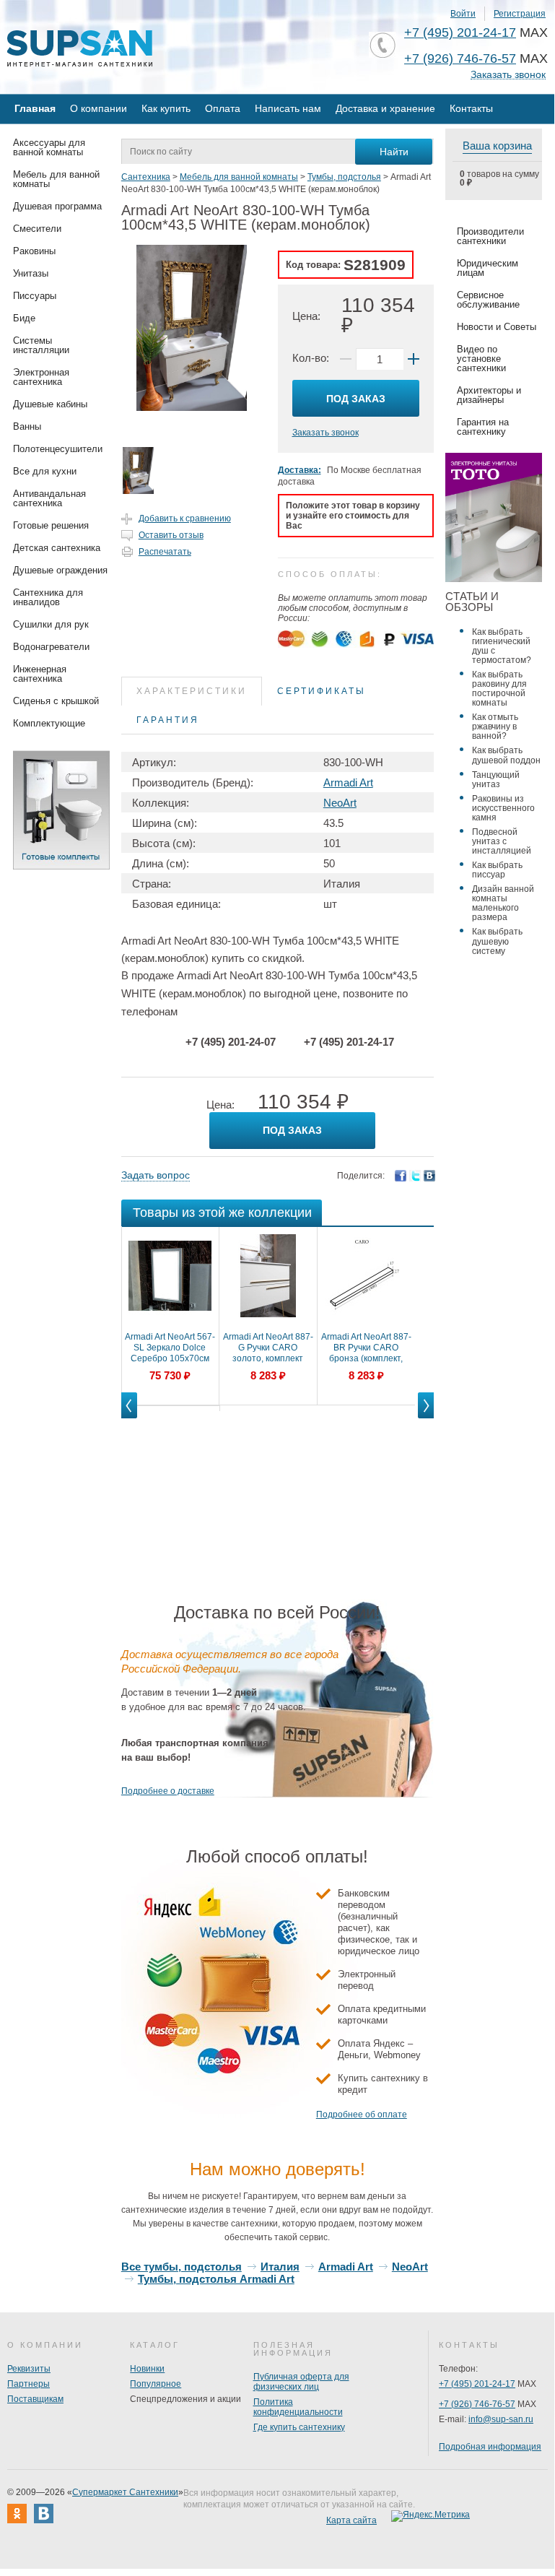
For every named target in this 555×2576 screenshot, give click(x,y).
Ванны (27, 426)
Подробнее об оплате (361, 2114)
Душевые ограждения (60, 570)
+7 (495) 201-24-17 (460, 32)
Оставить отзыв (171, 535)
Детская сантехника (56, 547)
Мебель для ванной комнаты (56, 179)
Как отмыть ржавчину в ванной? (495, 726)
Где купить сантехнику (299, 2427)
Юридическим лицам (487, 268)
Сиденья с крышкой (56, 700)
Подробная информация (490, 2447)
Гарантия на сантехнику (483, 427)
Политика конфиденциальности (298, 2407)
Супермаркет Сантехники (125, 2492)
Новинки (147, 2369)
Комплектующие (49, 723)
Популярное (155, 2384)
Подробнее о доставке (167, 1791)
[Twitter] (415, 1175)
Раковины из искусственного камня (503, 808)
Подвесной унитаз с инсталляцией (501, 841)
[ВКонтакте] (429, 1175)
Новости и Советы (496, 326)
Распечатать (165, 552)
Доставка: (299, 470)
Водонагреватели (51, 646)
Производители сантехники (490, 236)
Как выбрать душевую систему (497, 941)
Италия (280, 2266)
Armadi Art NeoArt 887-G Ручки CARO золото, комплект (268, 1347)
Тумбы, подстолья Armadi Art (216, 2279)
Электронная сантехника (41, 377)
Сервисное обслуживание (488, 300)
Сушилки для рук (51, 624)
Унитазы (30, 273)
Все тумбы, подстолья (181, 2266)
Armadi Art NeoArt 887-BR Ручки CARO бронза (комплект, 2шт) (366, 1348)
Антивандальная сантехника (49, 498)
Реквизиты (29, 2369)
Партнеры (28, 2384)
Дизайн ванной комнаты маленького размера (503, 903)
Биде (24, 318)
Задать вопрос (155, 1175)
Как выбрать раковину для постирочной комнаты (499, 688)
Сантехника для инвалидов (48, 597)
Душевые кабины (50, 404)
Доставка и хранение (385, 108)
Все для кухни (45, 471)
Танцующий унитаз (496, 779)
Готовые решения (51, 525)
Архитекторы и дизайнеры (489, 395)
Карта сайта (351, 2520)
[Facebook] (400, 1175)
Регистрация (520, 14)
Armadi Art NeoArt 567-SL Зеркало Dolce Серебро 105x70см (170, 1347)
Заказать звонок (508, 74)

※ ※ ※

• _What the exercise asks_
Transcribe exactly the line containing "Все для кухни (45, 471)" along with all later lines of the material, through its last line. Add nothing.

• _Exercise solution_
Все для кухни (45, 471)
Танцующий унитаз (496, 779)
Готовые решения (51, 525)
Архитекторы и дизайнеры (489, 395)
Карта сайта (351, 2520)
[Facebook] (400, 1175)
Регистрация (520, 14)
Armadi Art NeoArt 567-SL Зеркало Dolce Серебро 105x70см (170, 1347)
Заказать звонок (508, 74)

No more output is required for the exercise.